Zum Feiern schön

„So gehet hin an diesem Euch freygegebenen Tage ins ferne Thüringen und tuet Buße dafür, dass andere ein redlich Tagwerk schaffen! So soll es Euch wohl ergehen!“

Er hat es nicht gesagt, aber bestimmt hätte er es, wenn es ihm eingefallen wäre. Luther hätte jedenfalls unserem Ansinnen aufgeschlossen gegenüber gestanden. Fast 30 große und kleine Kletterfreunde machten sich auf den Weg, um gemeinsam an den geschraubten Quälereien zu büßen. Diesmal ließen wir den traditionellen Pilgerpfad nach Jena rechts liegen und begingen zeitgemäß die Energiewände in Weimar. Die nagelneue DAV-Halle, die in diesem Jahr eröffnet wurde, zu testen, war kein großes Risiko, denn ein paar von uns waren schon einmal da und konnten sie wärmstens empfehlen. Die Auswahl an wirklich gut geschraubten Routen ist riesig – Yannick hat mal gezählt: Allein 52 Routen gibt’s von 6- bis 7+, natürlich auch etliche darunter und darüber. Dazu gibt es einen Anfänger- und einen Boulderbereich. Alles in allem nicht Jugendstil, sondern eher Hütte – ein schnörkelloses, praktisches und bestens durchdachtes Bergsportdomizil und Vereinszentrum, gebaut für Training, Wettkampf und Begegnung. Die Fotogalerie an den Wänden reflektiert eine gesunde Vereinslandschaft mit bester Nachwuchsarbeit.

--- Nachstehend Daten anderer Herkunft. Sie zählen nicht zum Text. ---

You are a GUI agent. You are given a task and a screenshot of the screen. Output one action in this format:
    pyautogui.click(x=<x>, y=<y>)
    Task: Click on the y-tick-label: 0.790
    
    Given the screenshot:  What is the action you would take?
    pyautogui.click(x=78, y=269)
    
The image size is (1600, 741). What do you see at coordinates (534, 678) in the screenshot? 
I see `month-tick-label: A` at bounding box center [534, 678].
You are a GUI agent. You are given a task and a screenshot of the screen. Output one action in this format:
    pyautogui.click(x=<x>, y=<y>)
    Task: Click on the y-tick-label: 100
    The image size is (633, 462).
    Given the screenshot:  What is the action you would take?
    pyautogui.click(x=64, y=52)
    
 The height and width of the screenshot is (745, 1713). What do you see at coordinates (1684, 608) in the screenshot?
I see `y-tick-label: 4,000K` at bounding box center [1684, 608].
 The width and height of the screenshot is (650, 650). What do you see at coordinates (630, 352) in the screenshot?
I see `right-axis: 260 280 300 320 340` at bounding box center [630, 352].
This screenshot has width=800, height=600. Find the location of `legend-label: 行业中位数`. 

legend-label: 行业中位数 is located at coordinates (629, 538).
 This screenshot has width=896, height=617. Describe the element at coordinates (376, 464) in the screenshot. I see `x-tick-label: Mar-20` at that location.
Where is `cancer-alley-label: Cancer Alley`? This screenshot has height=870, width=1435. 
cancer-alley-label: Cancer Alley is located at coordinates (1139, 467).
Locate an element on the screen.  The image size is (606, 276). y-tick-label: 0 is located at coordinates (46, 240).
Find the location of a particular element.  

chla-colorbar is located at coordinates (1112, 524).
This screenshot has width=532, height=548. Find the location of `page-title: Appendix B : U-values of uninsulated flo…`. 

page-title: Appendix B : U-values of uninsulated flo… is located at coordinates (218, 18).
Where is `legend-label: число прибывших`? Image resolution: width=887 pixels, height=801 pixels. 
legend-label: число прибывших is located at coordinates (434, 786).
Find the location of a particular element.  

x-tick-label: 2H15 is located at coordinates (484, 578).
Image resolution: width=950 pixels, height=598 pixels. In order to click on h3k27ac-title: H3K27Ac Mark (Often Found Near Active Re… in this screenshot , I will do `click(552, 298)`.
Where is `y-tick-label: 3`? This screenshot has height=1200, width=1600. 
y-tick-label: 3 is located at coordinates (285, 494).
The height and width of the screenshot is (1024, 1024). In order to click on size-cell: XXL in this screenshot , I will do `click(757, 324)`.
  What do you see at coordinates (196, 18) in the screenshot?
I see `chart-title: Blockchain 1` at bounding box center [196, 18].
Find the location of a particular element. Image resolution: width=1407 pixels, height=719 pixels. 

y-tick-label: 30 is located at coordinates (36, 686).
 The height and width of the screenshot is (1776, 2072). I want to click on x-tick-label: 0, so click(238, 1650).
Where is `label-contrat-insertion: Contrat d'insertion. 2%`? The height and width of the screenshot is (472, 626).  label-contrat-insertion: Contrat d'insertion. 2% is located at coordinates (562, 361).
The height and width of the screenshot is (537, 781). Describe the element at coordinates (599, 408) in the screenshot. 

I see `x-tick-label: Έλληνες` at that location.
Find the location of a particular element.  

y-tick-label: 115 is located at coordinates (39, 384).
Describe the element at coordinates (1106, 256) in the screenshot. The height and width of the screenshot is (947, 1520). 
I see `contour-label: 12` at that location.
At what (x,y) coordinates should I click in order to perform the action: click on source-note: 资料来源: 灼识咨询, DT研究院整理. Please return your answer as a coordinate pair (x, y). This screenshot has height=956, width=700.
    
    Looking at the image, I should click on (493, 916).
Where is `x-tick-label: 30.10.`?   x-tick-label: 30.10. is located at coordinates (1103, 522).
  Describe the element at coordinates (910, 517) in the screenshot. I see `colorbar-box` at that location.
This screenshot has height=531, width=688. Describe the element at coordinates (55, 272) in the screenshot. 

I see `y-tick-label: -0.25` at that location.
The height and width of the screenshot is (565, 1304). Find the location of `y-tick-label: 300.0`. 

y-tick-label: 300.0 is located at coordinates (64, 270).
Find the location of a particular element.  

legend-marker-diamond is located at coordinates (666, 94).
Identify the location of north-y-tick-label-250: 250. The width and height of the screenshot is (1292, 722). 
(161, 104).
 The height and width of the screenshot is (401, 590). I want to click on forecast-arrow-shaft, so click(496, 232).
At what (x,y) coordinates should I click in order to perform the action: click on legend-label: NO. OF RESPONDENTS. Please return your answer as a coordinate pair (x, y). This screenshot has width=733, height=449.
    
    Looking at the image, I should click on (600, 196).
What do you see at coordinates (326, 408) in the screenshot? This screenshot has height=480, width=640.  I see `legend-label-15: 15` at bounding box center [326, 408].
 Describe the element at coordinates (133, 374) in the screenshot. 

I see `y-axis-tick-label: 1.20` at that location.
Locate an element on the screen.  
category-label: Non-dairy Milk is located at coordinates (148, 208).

Die Zahlen an den Routen waren oftmals ein bisschen Balsam für das Ego, etliche wuchsen an diesem Tag über sich selbst hinaus. Spaß machten die neuen Griffe, die noch schön rau und bestens zu halten waren und an Schuhsohlen und Fingerkuppen gleichermaßen gut raspelten. Spaß machte es auch zu sehen, dass in den wenigen Wochen seit dem letzten Mal schon wieder einiges an neuen Routen dazu gekommen war. Ich hörte von keinem von uns eine negative Einschätzung. Vom späten Vormittag bis halb sechs wurde geklettert, was Muskel und Geist hergaben. Dann rückten wir in immer noch stattlicher Zahl im „Felsenkeller“ in Weimar ein, der ersten Thüringer Gasthausbrauerei. Wenn schon Krabbelgruppenfahrt, dann auch als GTA (Schuljargon für Ganztagsangebot), sagte sich Schumi, der allein kämpfende Cheforganisator von det janzen, und sorgte mit der Wahl der Gastronomie für weiteren Augenglanz. Außerdem lud er gleich noch die Weimarer Freunde ein, vor allem den Osterkletterfahrern aus der Saupsdorfer Hütte bestens bekannt, die dem Angebot – nach Feierabend natürlich – gerne folgten. Ein willkommener Anlass, um sich auch zwischendurch einmal zu sehen. Saisonal selbstgebrautes Bier, deftige Speisen, umgeben von netten Leuten, eine angenehme Mattigkeit in den Gliedern – der Tag klang leise aus, auch wenn noch ein Stück Heimreise anstand.

Ich denke, ich spreche allen aus dem Herzen, wenn ich sage, dass es eine wunderschöne Kletterfahrt war, die zu wiederholen keinem schwerfallen wird. Der Dank an Schumi ist nicht Pflicht, sondern Bedürfnis. Insgesamt ist, so denke ich, ein Stückchen Demut für einen gelungenen Buß- und Bettag angebracht. Der Muskelkater am nächsten Tag hält die Erinnerung daran noch ein bisschen wach.